→ **Work required**
Copy out all lines of the material below in which "computer" occurs.
+ + + + +
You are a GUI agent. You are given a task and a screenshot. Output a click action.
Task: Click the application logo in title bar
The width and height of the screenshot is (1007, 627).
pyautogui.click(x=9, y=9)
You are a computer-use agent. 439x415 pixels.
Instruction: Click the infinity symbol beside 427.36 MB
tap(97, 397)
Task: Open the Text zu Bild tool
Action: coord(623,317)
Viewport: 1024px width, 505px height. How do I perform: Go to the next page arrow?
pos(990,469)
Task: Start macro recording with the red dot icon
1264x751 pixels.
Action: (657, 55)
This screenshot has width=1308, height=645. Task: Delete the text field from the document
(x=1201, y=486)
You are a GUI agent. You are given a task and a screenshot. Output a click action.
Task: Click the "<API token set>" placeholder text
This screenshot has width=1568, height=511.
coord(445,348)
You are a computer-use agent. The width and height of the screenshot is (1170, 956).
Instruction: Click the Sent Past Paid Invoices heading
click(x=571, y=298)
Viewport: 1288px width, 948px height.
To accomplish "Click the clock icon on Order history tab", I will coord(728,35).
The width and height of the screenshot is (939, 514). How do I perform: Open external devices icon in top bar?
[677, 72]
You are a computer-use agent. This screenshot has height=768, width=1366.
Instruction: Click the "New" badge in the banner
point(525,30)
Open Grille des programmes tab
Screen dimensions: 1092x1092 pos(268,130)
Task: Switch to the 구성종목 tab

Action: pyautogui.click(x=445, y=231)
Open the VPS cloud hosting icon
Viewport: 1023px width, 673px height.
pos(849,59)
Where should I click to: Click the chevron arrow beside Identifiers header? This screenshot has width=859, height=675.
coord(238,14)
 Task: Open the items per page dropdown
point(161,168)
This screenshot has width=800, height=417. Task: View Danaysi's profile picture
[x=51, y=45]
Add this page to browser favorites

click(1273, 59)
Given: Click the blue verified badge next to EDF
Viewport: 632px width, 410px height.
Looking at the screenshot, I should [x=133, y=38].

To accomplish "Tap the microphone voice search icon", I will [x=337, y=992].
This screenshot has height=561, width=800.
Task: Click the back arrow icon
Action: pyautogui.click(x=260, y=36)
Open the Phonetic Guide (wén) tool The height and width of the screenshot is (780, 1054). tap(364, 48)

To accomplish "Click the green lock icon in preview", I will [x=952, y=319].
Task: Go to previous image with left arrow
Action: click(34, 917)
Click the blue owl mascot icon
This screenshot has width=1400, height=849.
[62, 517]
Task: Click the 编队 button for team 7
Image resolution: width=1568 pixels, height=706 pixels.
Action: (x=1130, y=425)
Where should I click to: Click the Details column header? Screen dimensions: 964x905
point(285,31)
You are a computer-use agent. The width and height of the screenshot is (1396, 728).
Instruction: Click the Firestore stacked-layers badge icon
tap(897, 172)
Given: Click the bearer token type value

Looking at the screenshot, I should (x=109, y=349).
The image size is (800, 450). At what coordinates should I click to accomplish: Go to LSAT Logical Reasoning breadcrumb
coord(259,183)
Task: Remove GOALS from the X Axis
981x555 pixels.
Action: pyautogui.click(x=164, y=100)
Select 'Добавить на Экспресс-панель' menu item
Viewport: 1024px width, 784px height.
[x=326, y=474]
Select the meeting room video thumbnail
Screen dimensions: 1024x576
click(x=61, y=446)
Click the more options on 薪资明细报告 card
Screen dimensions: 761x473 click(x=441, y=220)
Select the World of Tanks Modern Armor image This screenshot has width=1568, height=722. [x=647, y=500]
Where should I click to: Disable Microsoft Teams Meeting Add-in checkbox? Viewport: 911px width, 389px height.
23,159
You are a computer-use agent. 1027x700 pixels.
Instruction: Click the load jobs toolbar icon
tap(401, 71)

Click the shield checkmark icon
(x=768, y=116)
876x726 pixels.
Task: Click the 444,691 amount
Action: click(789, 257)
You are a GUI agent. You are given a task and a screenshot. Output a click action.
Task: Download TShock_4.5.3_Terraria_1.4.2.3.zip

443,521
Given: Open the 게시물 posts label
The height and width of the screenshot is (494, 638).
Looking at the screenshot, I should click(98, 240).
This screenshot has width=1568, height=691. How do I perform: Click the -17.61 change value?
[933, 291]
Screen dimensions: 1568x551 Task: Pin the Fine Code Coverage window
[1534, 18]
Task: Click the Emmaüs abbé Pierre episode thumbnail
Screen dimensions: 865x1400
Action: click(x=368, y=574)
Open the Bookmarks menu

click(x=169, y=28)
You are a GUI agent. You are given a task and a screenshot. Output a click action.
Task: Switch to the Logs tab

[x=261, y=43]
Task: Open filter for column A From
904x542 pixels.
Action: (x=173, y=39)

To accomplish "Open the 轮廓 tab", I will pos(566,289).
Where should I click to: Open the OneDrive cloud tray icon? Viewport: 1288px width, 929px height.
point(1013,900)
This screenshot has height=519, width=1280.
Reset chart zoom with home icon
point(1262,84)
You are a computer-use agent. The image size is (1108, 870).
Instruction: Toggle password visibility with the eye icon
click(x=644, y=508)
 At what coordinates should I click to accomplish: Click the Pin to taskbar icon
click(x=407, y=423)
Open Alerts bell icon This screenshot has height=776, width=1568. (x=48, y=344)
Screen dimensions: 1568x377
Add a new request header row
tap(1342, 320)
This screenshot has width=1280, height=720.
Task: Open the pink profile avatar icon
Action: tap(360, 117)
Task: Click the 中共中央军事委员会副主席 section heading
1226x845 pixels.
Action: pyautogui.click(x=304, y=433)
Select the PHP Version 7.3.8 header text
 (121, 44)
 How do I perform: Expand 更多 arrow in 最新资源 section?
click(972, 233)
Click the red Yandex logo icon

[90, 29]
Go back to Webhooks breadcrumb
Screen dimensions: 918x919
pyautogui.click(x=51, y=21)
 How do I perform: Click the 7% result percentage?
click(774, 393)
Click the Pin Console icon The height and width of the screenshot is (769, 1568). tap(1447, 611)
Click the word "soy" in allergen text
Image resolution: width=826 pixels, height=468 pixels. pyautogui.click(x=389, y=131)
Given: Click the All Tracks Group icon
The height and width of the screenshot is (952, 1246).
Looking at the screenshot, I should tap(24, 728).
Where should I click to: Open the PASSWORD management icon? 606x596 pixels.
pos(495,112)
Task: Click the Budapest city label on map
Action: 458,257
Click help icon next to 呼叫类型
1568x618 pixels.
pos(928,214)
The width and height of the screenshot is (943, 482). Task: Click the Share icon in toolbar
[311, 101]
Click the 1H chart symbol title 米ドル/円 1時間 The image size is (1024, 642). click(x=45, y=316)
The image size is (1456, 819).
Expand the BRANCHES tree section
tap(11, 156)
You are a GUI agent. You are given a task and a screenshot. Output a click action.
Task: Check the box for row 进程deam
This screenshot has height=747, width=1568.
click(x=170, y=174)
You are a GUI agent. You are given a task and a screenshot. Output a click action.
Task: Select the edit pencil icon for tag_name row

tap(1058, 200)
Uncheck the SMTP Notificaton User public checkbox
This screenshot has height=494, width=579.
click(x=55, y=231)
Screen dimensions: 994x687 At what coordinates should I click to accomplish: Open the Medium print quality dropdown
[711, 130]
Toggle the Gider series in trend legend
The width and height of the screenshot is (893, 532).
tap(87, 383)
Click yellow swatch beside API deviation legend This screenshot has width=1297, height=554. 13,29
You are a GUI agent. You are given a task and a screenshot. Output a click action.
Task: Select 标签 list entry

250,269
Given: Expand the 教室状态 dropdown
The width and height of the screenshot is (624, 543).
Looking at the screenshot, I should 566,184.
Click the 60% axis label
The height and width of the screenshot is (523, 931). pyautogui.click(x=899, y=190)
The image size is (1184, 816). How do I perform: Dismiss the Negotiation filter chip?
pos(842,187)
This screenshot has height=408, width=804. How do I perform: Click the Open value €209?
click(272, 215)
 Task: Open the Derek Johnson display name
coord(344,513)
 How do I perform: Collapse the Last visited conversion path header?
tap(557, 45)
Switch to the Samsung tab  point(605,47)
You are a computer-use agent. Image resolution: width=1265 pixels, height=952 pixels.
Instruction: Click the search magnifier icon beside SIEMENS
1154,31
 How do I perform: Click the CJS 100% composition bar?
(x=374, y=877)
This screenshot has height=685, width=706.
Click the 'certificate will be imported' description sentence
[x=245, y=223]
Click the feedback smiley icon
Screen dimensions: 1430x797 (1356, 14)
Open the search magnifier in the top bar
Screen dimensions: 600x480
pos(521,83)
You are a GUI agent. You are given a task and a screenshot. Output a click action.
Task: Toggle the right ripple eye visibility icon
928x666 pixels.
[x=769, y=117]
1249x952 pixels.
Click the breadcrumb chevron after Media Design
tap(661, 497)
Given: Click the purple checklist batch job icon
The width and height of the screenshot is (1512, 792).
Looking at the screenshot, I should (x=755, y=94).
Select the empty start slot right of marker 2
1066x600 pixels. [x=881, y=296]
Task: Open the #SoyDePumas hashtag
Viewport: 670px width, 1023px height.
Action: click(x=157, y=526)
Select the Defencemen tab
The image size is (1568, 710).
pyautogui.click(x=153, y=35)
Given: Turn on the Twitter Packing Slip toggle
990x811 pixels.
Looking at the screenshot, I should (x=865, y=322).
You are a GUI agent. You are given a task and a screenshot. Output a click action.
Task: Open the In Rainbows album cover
+ + + + +
→ **Exercise result**
You are a computer-use agent. 439x415 pixels.
You are a computer-use agent. The width and height of the screenshot is (1170, 956).
You are a computer-use agent. This screenshot has height=768, width=1366.
You are a computer-use agent. The width and height of the screenshot is (1396, 728).
You are a computer-use agent. 1027x700 pixels.
You are a computer-use agent. The image size is (1108, 870).
You are a computer-use agent. Image resolution: width=1265 pixels, height=952 pixels.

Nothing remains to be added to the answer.